### Text to read
▬▬▬▬▬▬
To see why, let’s take a closer look at the “joy” set before Jesus in Hebrews 12:2.  For one thing, this is a joy set before Jesus.  In other words, it is a joy he has not experienced yet.  That’s amazing enough considering our understanding that Jesus is God.  What sort of joy could Jesus possibly need to wait to experience?  It’s not the joy of eternal fellowship with God the Father.  Jesus has always had that and will always have that (John 1:1).  Nor is it the joy of eternal life.  Jesus had that before he came to earth and he has it now (Ephesians 1:15-23).
So, it is a timely joy…  one that happens only at a particular time.
It’s also a profound joy.  A joy like no other.  Why can we say that?  Because, if Jesus is God, and he’s already experiencing the joy of eternal life and fellowship with the Father, what sort of joy would make it worthwhile for him to come to earth as a lowly human like us, endure rejection, terrible pain and suffering and even death on a cross?  Not only that, Jesus endured the punishment for all of our sins –when he alone was without sin (2 Corinthians 5:21).  The only truly and completely righteous person ever to walk the face of the earth was unjustly punished for our sins.  Why?  What sort of joy could possibly be worth all the suffering and humiliation Jesus went through?
The short, simple answer is this:  Jesus is willing to endure all that suffering for the joy of accomplishing the will of God (John 4:34, 5:30, 6:38).  And what is the will of God?
▬▬▬▬▬▬
### Material provided
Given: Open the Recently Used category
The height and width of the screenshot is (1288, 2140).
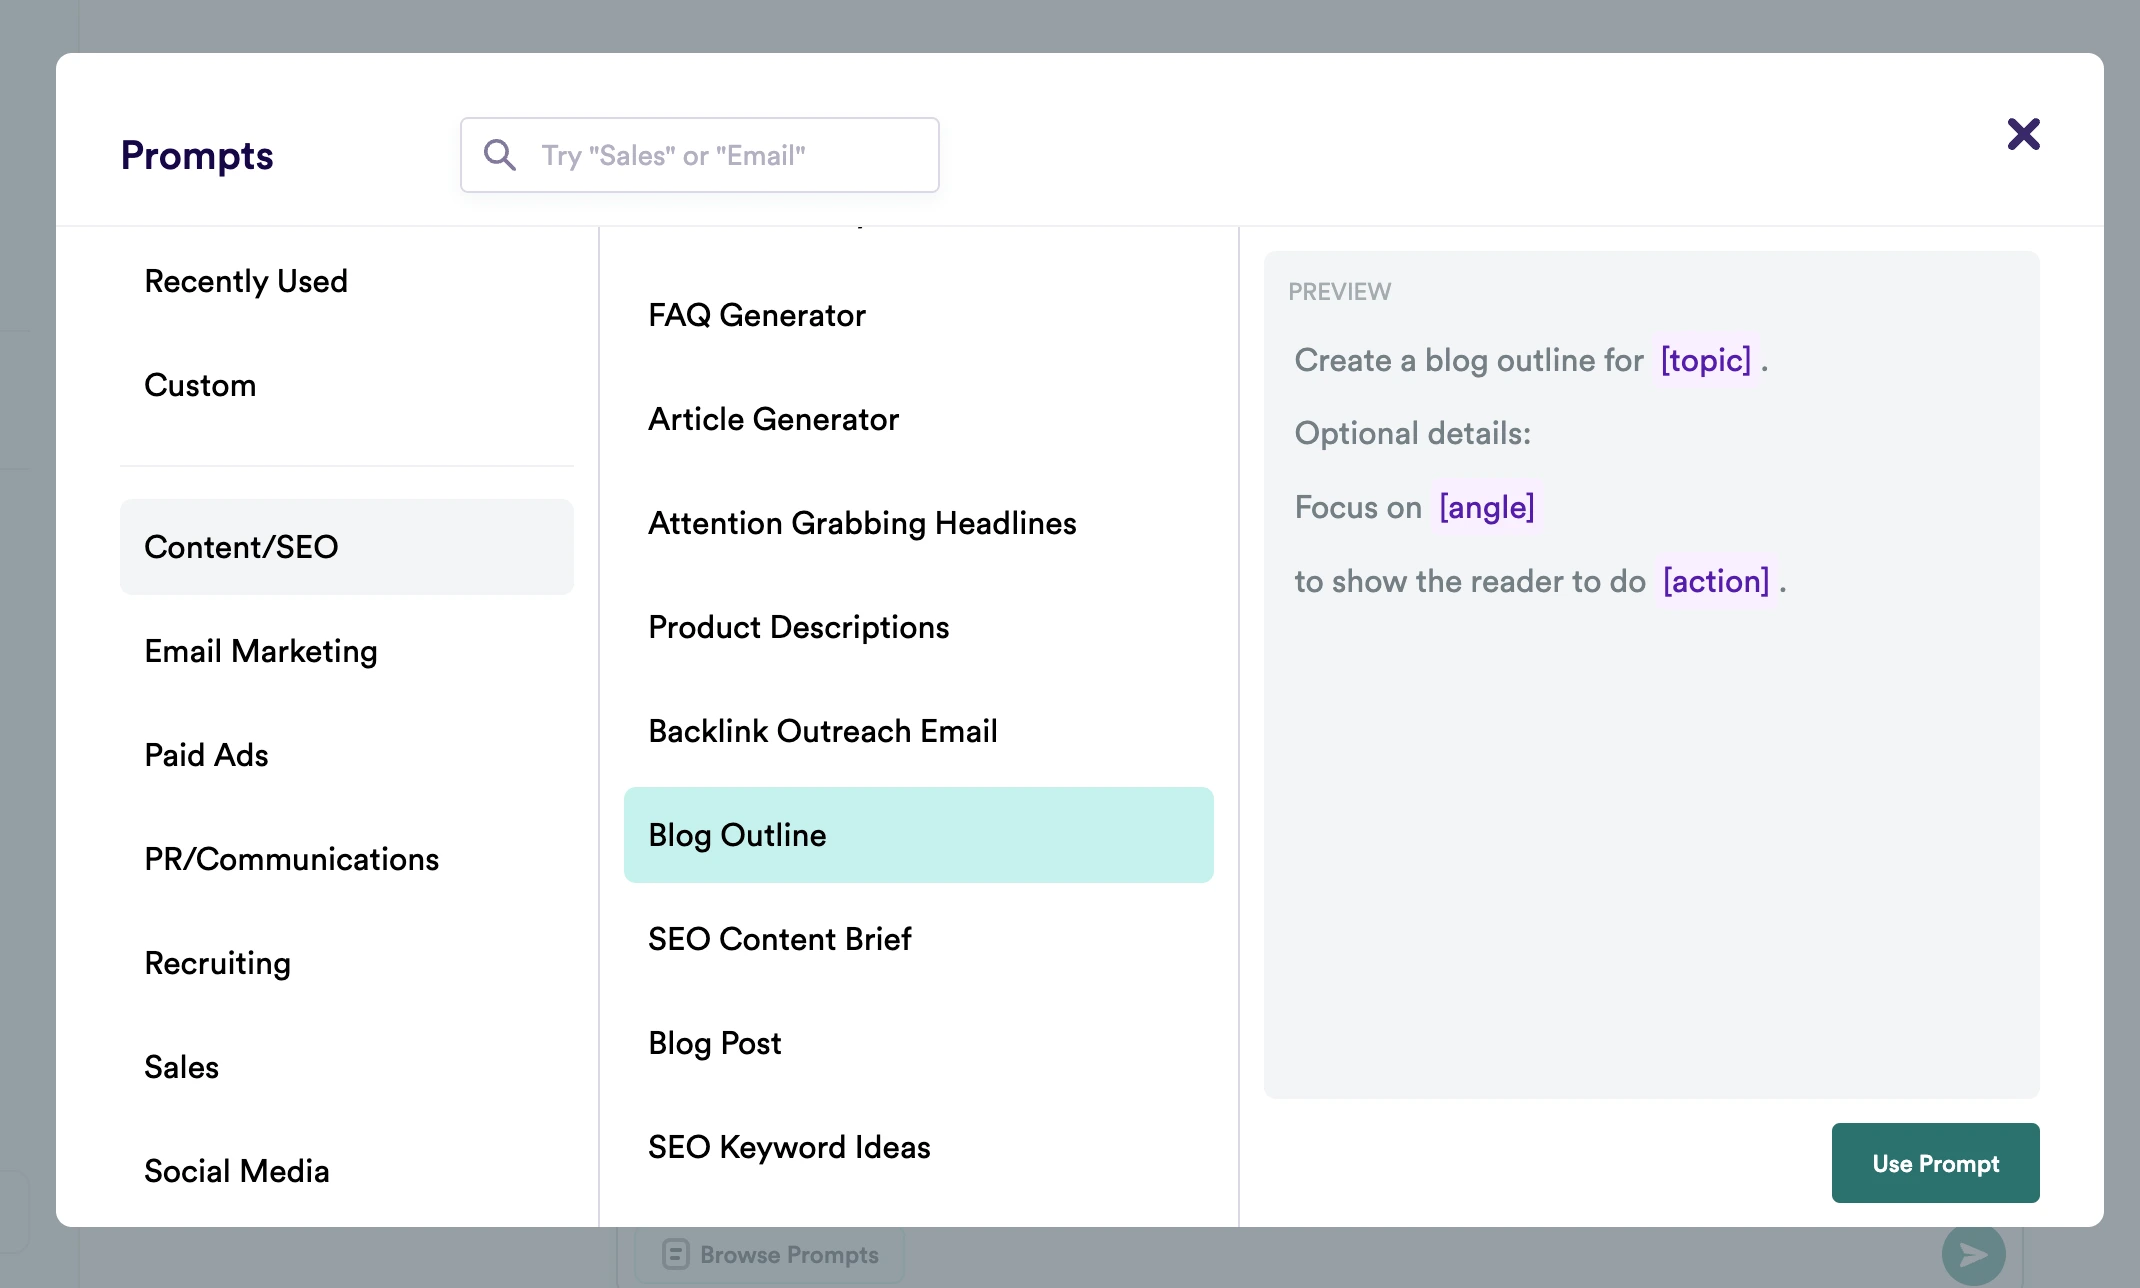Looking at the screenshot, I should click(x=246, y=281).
▬▬▬▬▬▬
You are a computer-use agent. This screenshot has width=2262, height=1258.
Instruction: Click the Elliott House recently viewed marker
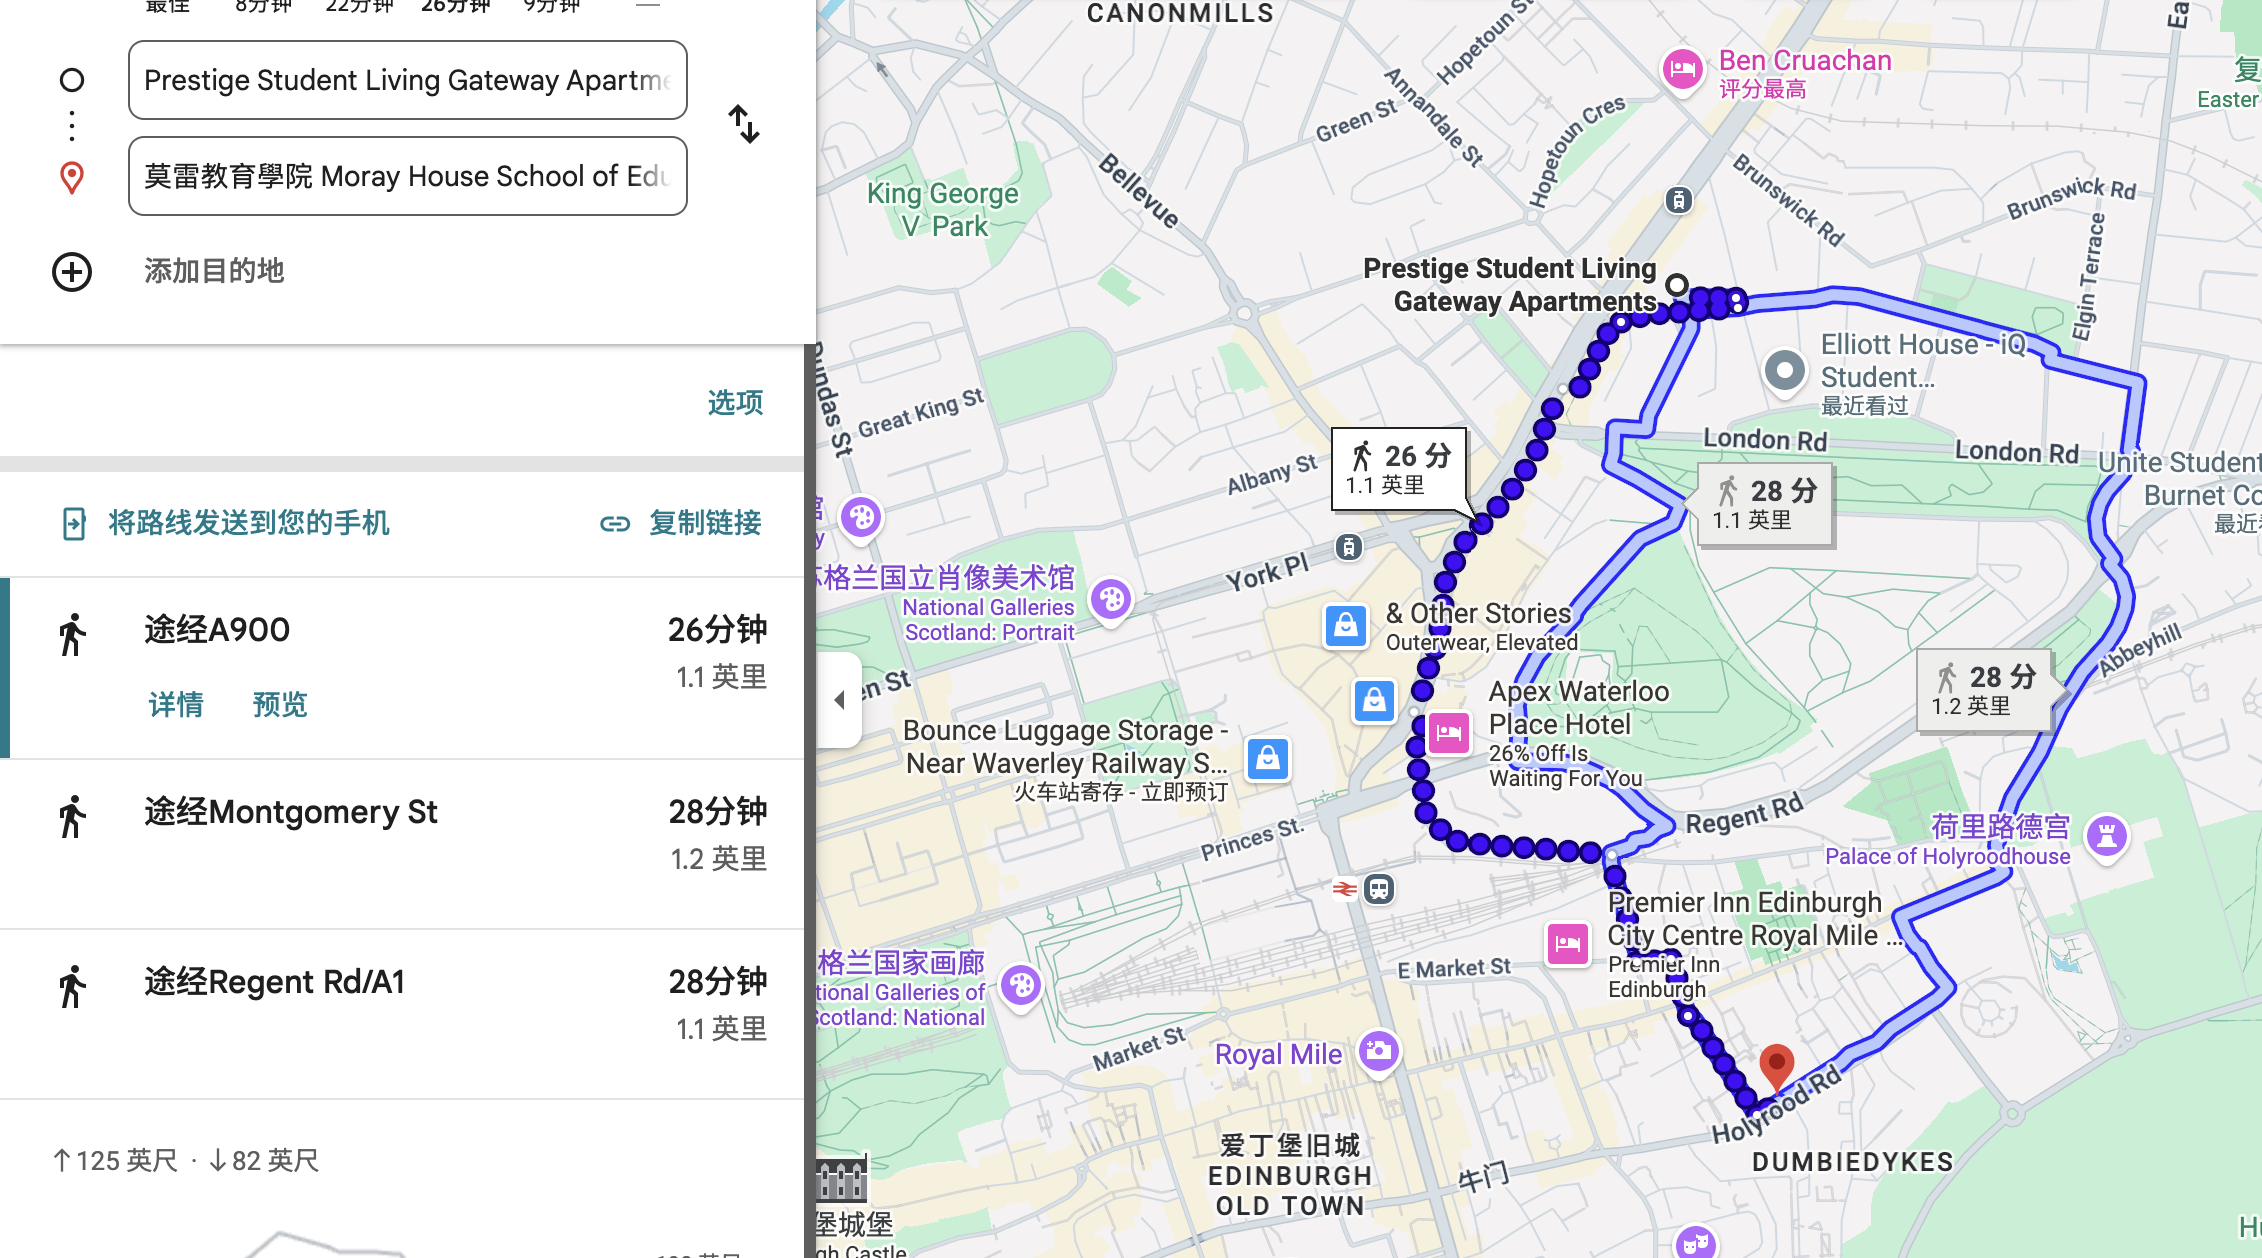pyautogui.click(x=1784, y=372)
▬▬▬▬▬▬
### Set task
Continue the passage on the joy set before Jesus in Hebrews 12:2, starting right after its final sentence. The material has nothing to do with the passage on the joy set before Jesus.

### Answer for this exercise
•For I have come down from heaven, not to do my own will but the will of him who sent me. 39 And this is the will of him who sent me, that I should lose nothing of all that he has given me, but raise it up on the last day. 40 For this is the will of my Father, that everyone who looks on the Son and believes in him should have eternal life, and I will raise him up on the last day.”-John 6:38-40
Brothers, friends…  The Joy set before Jesus –for which he endured the cross--  is you.  You specifically.  That’s the Joy Jesus has to wait for… when you say, “Yes, Jesus.  You are who you say you are.  I believe you.  You are Lord of all and Lord of my life.”  If you’ve said that from your heart and meant it, know this:  Jesus has been waiting for all eternity to hear you say those words…  and he endured humiliation, suffering, and death for the sake of hearing you say them…  and you have brought him a Joy like no other… a Joy that is as unique and different and special as you are.  And he rejoices over you --you alone-- and the unique, specific relationship he can only have with you.  Two more things to consider.  If you’re a believer, know this:  
1)Jesus endured the cross for the Joy of fellowship with you, certainly.  But you’re not the only one.  That other believer you know… the one maybe you have a hard time getting along with…  that person also is the Joy for whom Christ endured the cross.
2)That person (or people) you know who don’t believe… yet…  God might be drawing them.  And he might be doing so through you… through your behavior and your example –and they, too, are the Joy for whom Christ endured the cross.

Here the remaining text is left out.